Task description: Turn every non-blank line of the items below into a numbered list, and omit the pictures.
-- Start Records for this task --
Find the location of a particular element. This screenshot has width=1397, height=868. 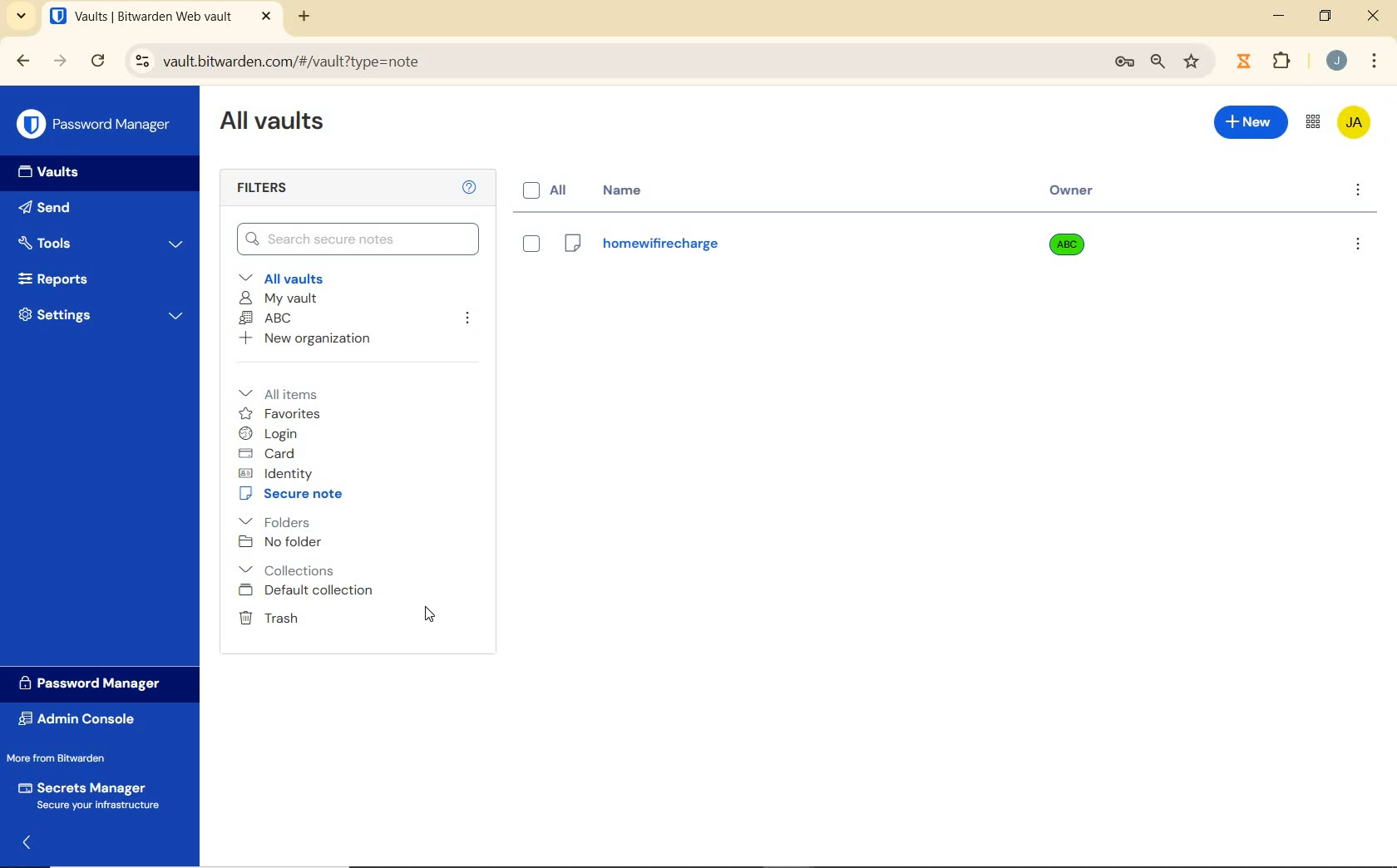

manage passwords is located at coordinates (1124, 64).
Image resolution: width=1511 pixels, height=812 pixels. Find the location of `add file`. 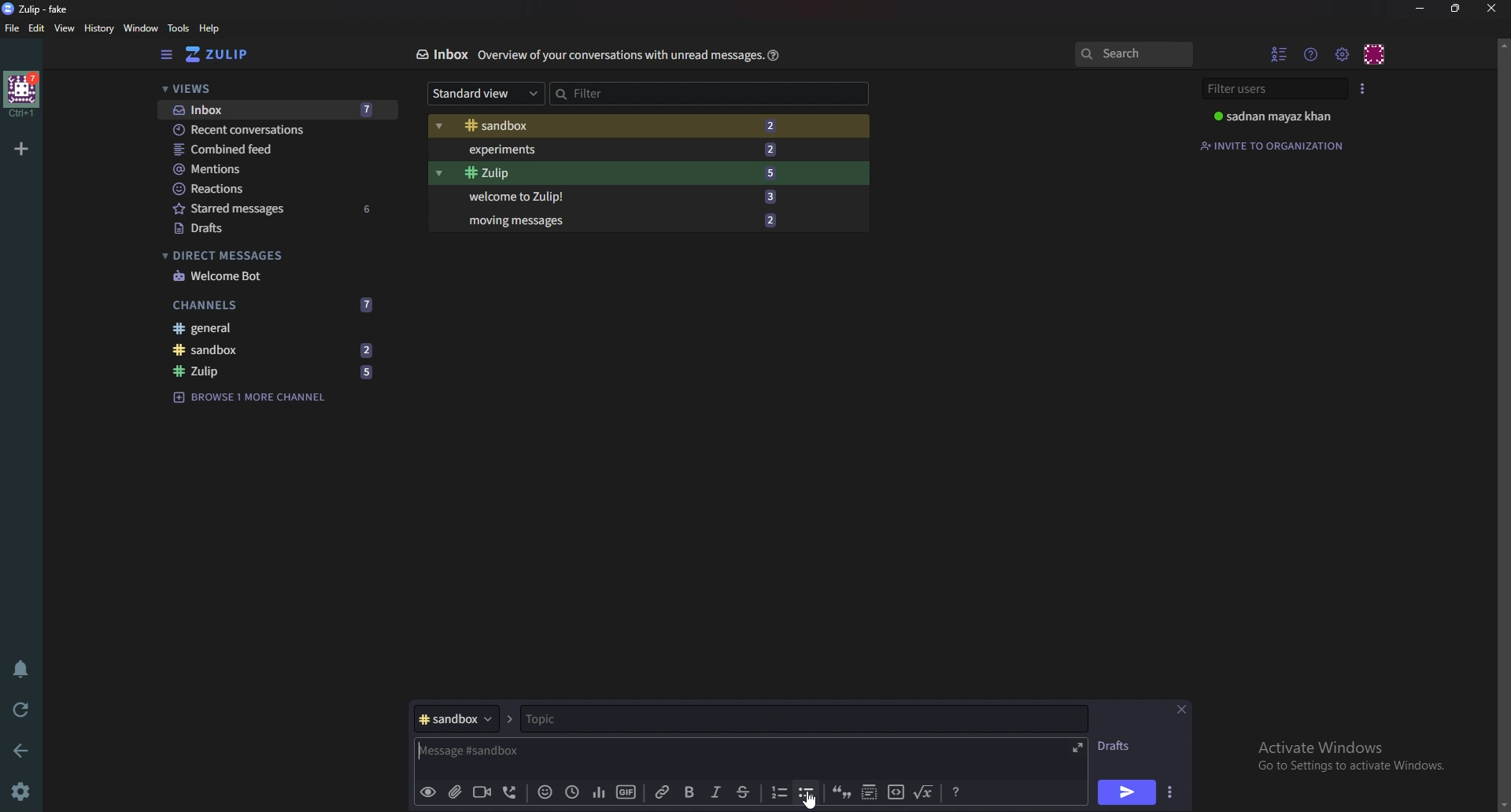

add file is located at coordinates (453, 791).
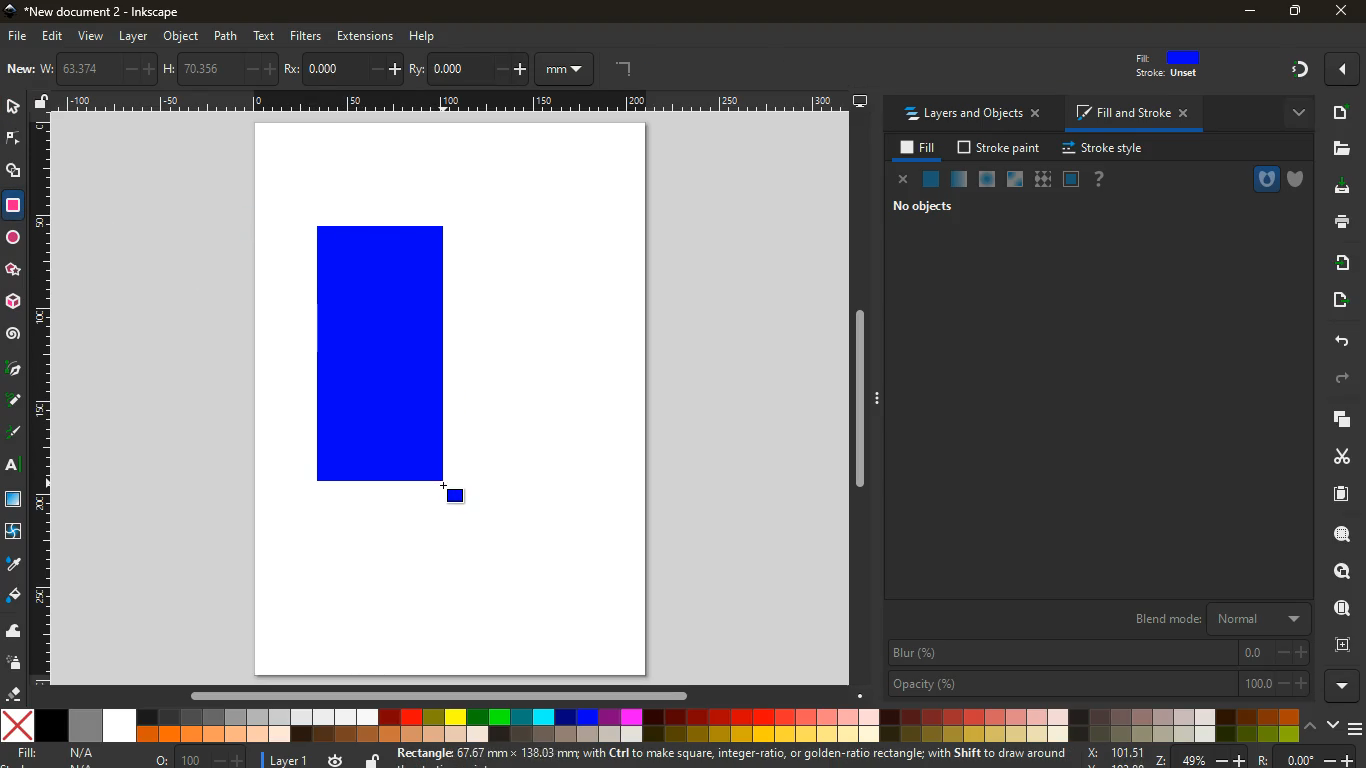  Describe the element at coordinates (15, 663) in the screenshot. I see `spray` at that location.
-- End Records for this task --
Output of the exercise:
1. Find the location of a particular element. This screenshot has width=1397, height=868. 
2. manage passwords is located at coordinates (1124, 64).
3. Image resolution: width=1511 pixels, height=812 pixels. Find the location of `add file`. 
4. add file is located at coordinates (453, 791).
5.   Describe the element at coordinates (15, 663) in the screenshot. I see `spray` at that location.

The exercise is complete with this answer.